++++ SUPPLIED RECORDS

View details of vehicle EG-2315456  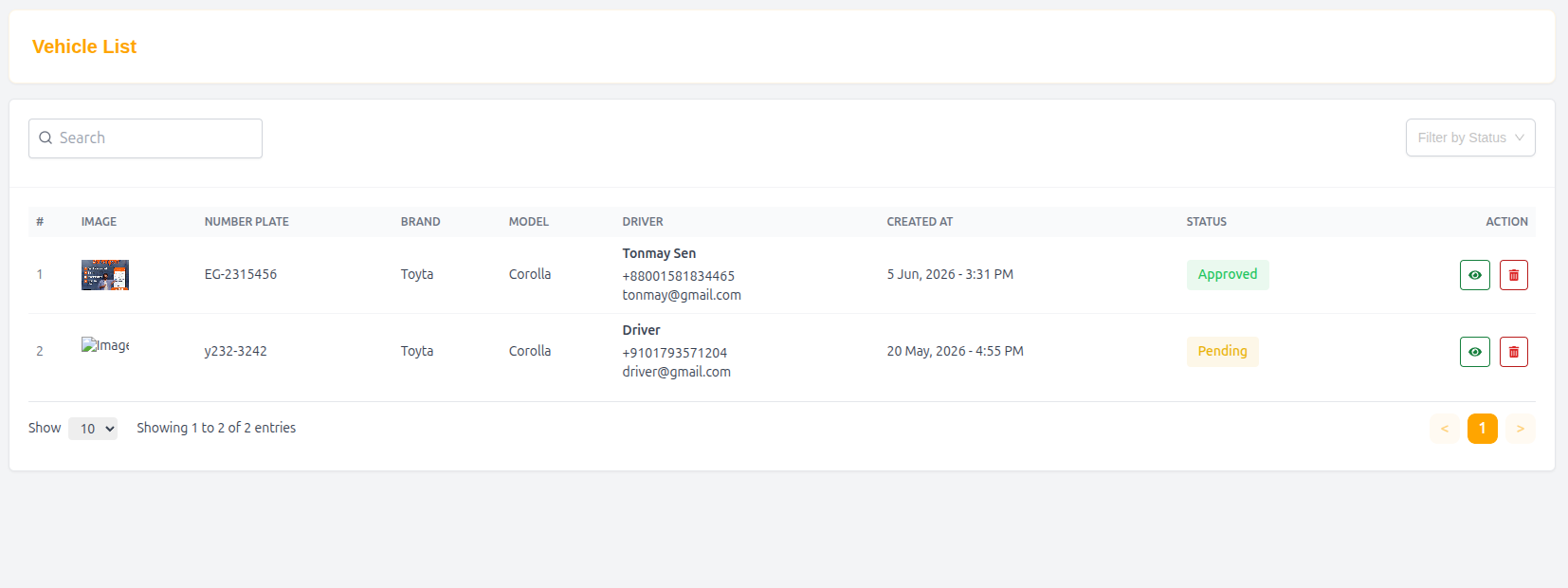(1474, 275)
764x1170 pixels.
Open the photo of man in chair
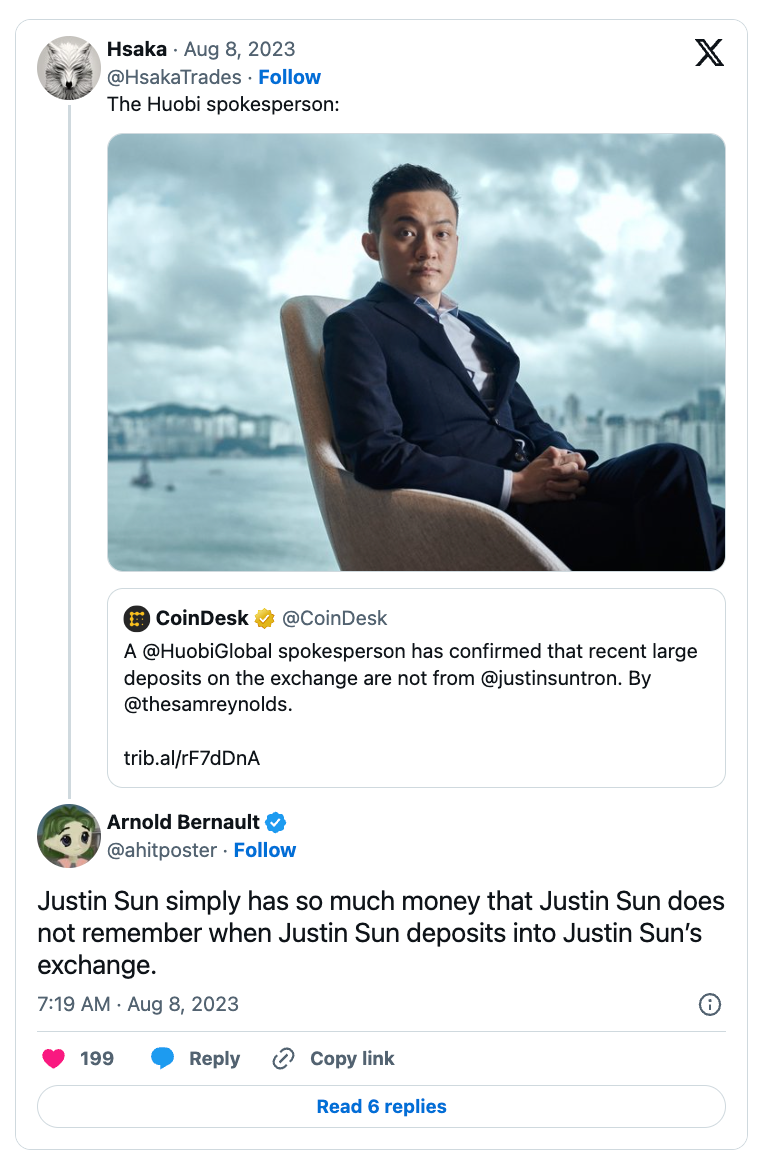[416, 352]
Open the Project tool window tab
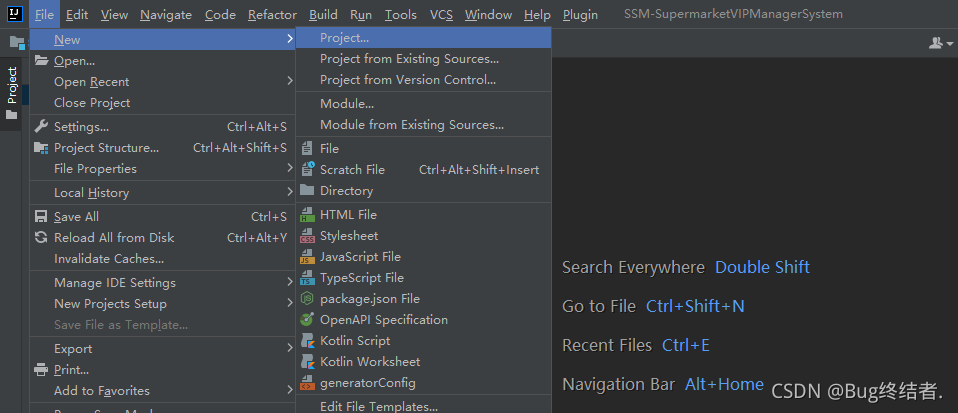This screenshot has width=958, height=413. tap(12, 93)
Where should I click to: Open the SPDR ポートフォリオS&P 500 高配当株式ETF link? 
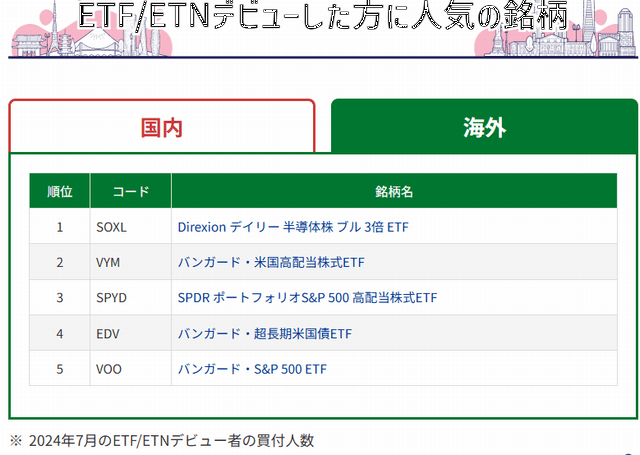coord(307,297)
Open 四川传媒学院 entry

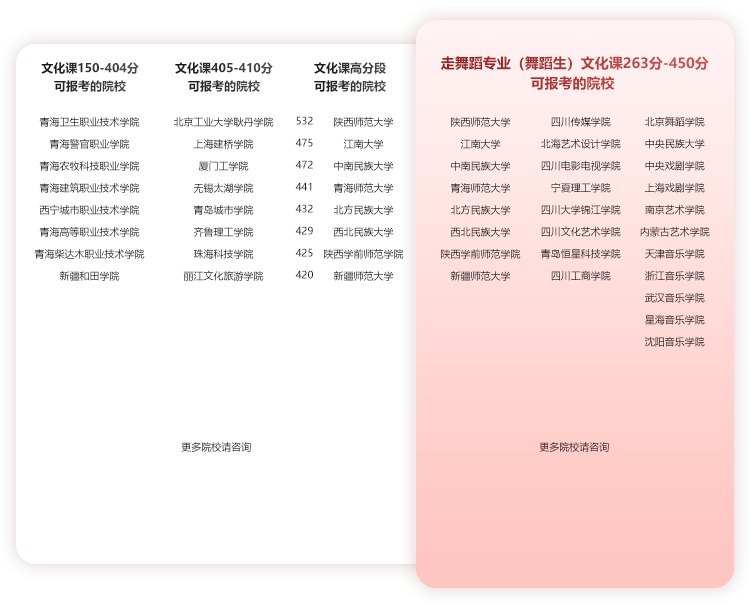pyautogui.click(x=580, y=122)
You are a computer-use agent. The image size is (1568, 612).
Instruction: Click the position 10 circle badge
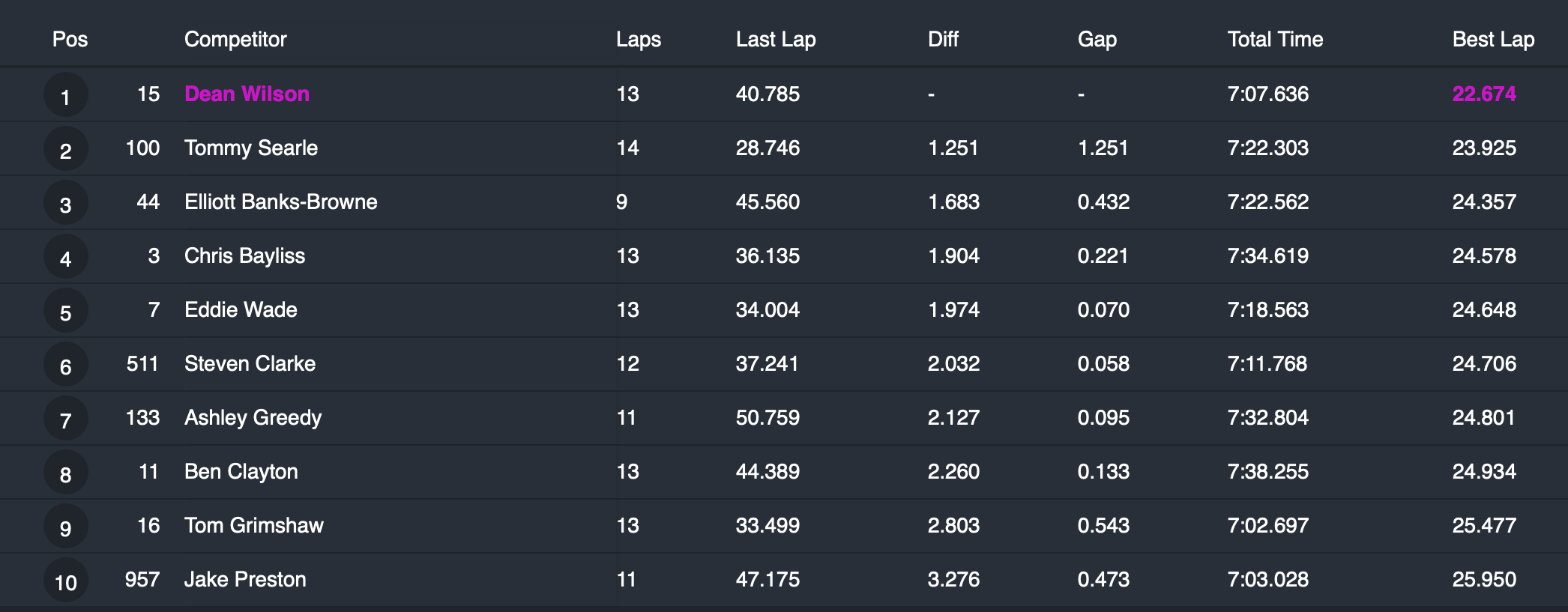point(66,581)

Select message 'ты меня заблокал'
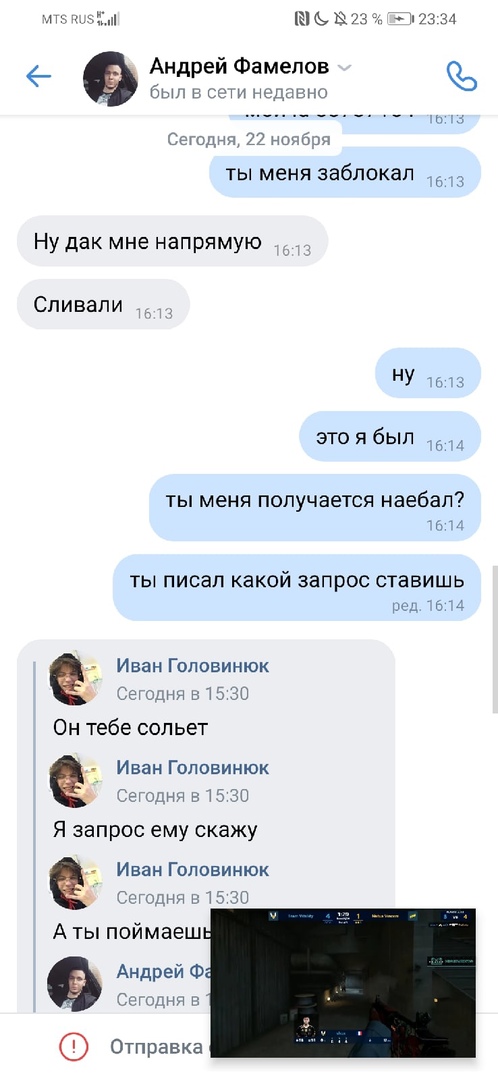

++++++++

◆ BRIEF ◆
The exact lines from the one containing "Open the photo of man in chair" through the end of the data are to be copied, with both ends kept and pictures left out.

◆ TASK SOLUTION ◆
Open the photo of man in chair
[416, 352]
Open the Project tool window tab
This screenshot has width=958, height=413. tap(12, 93)
Where should I click to: Open the SPDR ポートフォリオS&P 500 高配当株式ETF link? 
coord(307,297)
Open 四川传媒学院 entry

pyautogui.click(x=580, y=122)
You are a computer-use agent. The image size is (1568, 612).
Instruction: Click the position 10 circle badge
point(66,581)

Select message 'ты меня заблокал'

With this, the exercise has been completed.